By KHRISNA RUSSELL
Tribune Chief Reporter
THE Davis administration’s much anticipated value added tax decrease to 10 percent will be implemented by no later than January 1, Prime Minister Philip “Brave” Davis said yesterday.
But with the two percent reduction will come the elimination of the zero VAT rating on a variety of items.
According to Mr Davis, a draft bill for the reduction from the current 12 percent rate should have been laid on the table of the House of Assembly yesterday, but drafters did not complete the legislation.
However, Mr Davis said by next week, the document would be presented to Parliament. The House will meet again on Monday.

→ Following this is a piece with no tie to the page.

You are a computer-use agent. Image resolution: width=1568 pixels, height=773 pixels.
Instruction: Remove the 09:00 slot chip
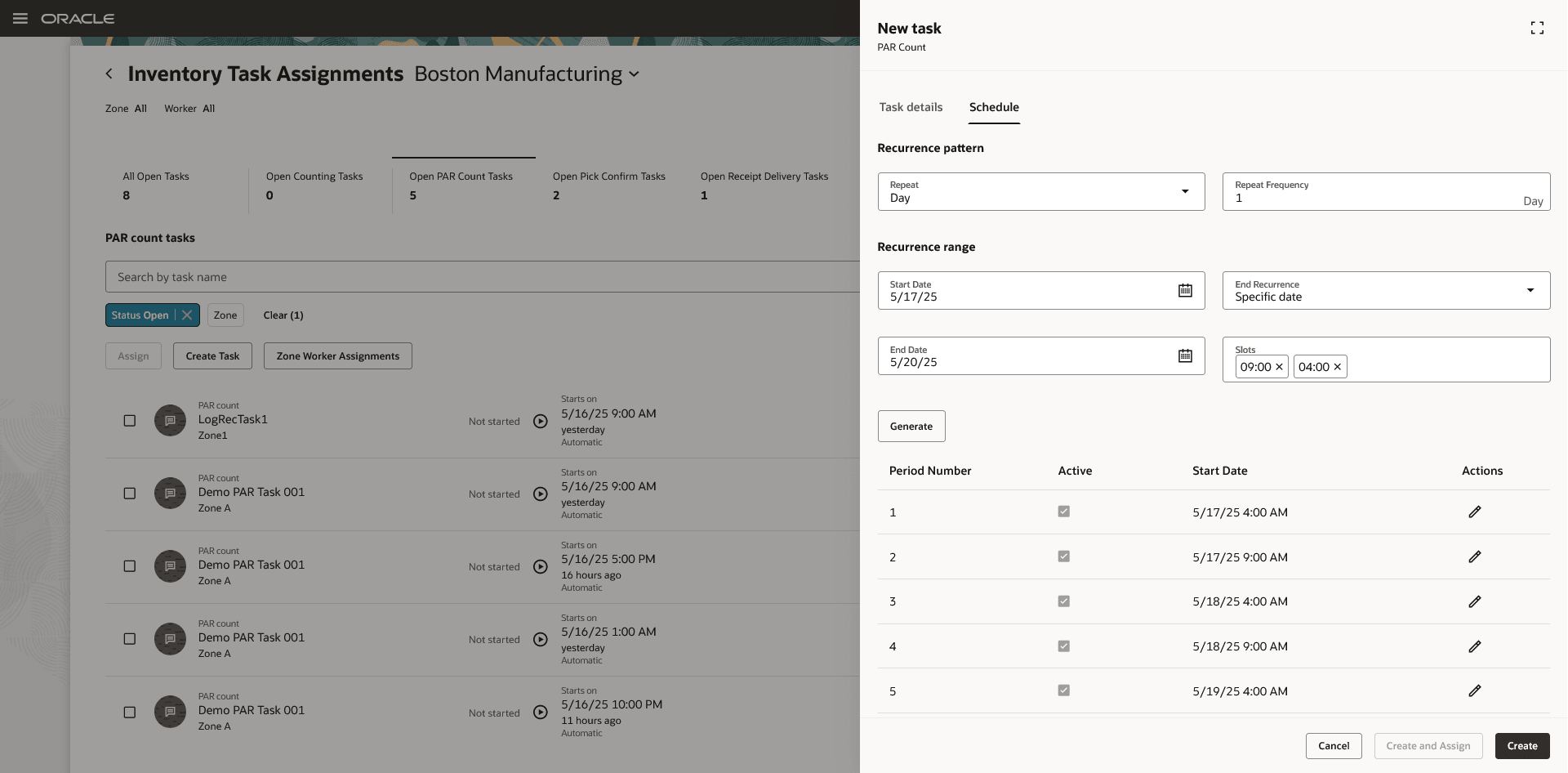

“The latest will be the 1st of January because we need time for businesses to recalculate their systems,” Mr Davis said following the morning sitting of Parliament when asked for a specific date for the reduction of VAT.
When he addressed the matter in the House of Assembly earlier yesterday, Mr Davis revealed the government’s decision to eliminate the zero-rating under VAT on certain items. He did not say which items this includes, but breadbasket items and medications are currently free of VAT at the point of sale.
An International Monetary Fund September 2021 study has said narrowing the base of the VAT through zero rating and exemptions reduces efficiency, lowers revenue and increases administrative compliance costs.
The study deemed exemptions and zero ratings as an inefficient way of achieving redistribution objectives as the bulk of benefits accrue to high-income households. Redistributive goals are best achieved through targeted cash transfers to households, according to the IMF.
“I am very pleased to announce we are moving forward with this reduction in the VAT rate,” Mr Davis said in his 2021-2022 supplementary budget statement.
“I believe it will help Bahamians and help our economy. And the reduction is being managed in a way that is fiscally responsible.
“The Ministry of Finance team has worked long hours, along with some of the brightest minds at the University of The Bahamas and the government and Public Policy Institute, as well as with international consultants, to perform extensive modelling and financial analysis to ensure that the VAT reduction does not adversely affect our fiscal position.”
He continued: “With the reduction in the VAT rate, we are eliminating the zero-rating under VAT on a variety of items. Price controls are in place to ensure breadbasket items will be fairly priced. The VAT exemption for electricity bills and the special economic zones are untouched.”
Mr Davis said when the tax was initially introduced to the country in January 2015 by the Christie administration, it was deliberately simple in design. However, he said the tax policy has moved away from the original plan and intent.
“The implementation of VAT in The Bahamas was efficient, and we were praised internationally for our very successful launch,” Mr Davis said. “In recent years, however, the country’s tax policy has moved far away from the original plan and intent. Indeed, through the actions of the previous administration, the VAT base has been eroded by the implementation of many classes and types of items being zero-rated.
“These changes were considered by experts to be ill-advised and poorly executed, who believe zero rating schemes are an ineffective and inefficient way to provide relief to the vulnerable in society.
“Instead, there is a preference for targeted relief such as conditional cash transfer programmes. My government is committed to increasing direct cash transfers to families who need the support with the reintroduction of the RISE programme, about which you will hear in more detail from the Minister of Social Services and Urban Development (Obie Wilchcombe).
“Based on the modelling and analysis conducted by my team, we are confident that with the elimination of zero-rating categories, and the economic uplift to consumers, government revenues are protected.
“The model and the analysis of the results will be published on the government’s budget website. I requested that the modelling with respect to the 2018 increase in VAT also be published, but I have been advised that it is conveniently no longer available,” Mr Davis said.
VAT was initially introduced at a rate of 7.5 percent, but later increased to 12 percent by the Minnis administration in 2018.